With gusting winds of up to 185 km per hour (115 mph)triggering a storm surge of around five metres, the cyclone moved inland through India's populous West Bengal state before hitting Bangladesh, weather officials said.

At least three people, including a 13-year-old girl, had died in West Bengal, authorities said. Two more killed by falling trees in Bangladesh.

Strong winds upturned cars in West Bengal's capital Kolkata and felled trees and electricity poles, television pictures showed.
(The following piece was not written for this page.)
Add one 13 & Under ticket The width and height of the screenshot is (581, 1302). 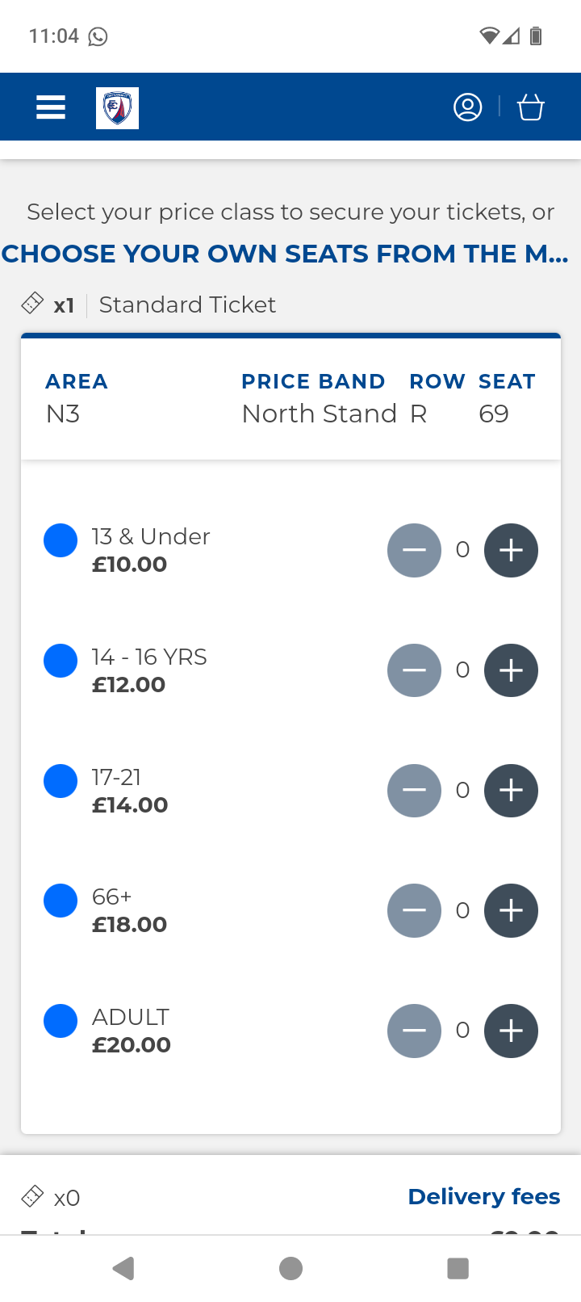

Officials said it was too early to estimate a toll on life or damage to property.

Cyclones frequently batter parts of eastern India and Bangladesh between April and December, often forcing the evacuations of tens of thousands and causing widespread damage.

Around 3,500 people were killed in 2007 when Cyclone Sidr cut a path of destruction through Bangladesh, and an estimated 10,000 died after a super cyclone like Amphan struck India's Odisha state in 1999.

Warning systems, evacuation measures, and storm shelters in both countries have been strengthened since.

SURGE AND HIGH TIDE

Surging waters broke through embankments surrounding an island in Bangladesh's Noakhali district, destroying more than 500 homes, local official Rezaul Karim said.

"We could avoid casualties as people were moved to cyclone centres earlier," Karim said.

Embankments were also breached in West Bengal's Sundarban delta, where weather authorities had said the surge whipped up by the cyclone could inundate up to 15 km inland.

The ecologically-fragile region straddling the Indian-Bangladesh border is best known for thick mangrove forests that are a critical tiger habitat, and is home to around 4 million people in India.

On the Sundarbans' Ghoramara island, resident Sanjib Sagar said several embankments surrounding settlements had been damaged, and some flooding had started.

"A lot of houses have been damaged," he told Reuters by phone.

Anamitra Anurag Danda, a senior fellow at the Observer Research Foundation think-tank who has extensively studied the Sundarbans, said that embankments across the area may have been breached.

"The cyclone surge coincided with the new moon high tides. It is devastation in the coastal belt," he said.

In Bangladesh, standing crops could be damaged and large tracts of fertile land washed away, officials said. Farmers were being helped to move produce and hundreds of thousands of animals to higher ground.

"Fortunately, the harvesting of the rice crop has almost been completed. Still it could leave a trail of destruction," said Mizanur Rahman Khan, a senior official in the Bangladesh agriculture ministry.

Bangladeshi officials also said they had moved hundreds of Rohingya refugees from Myanmar, living on a flood-prone island in the Bay of Bengal, to shelter.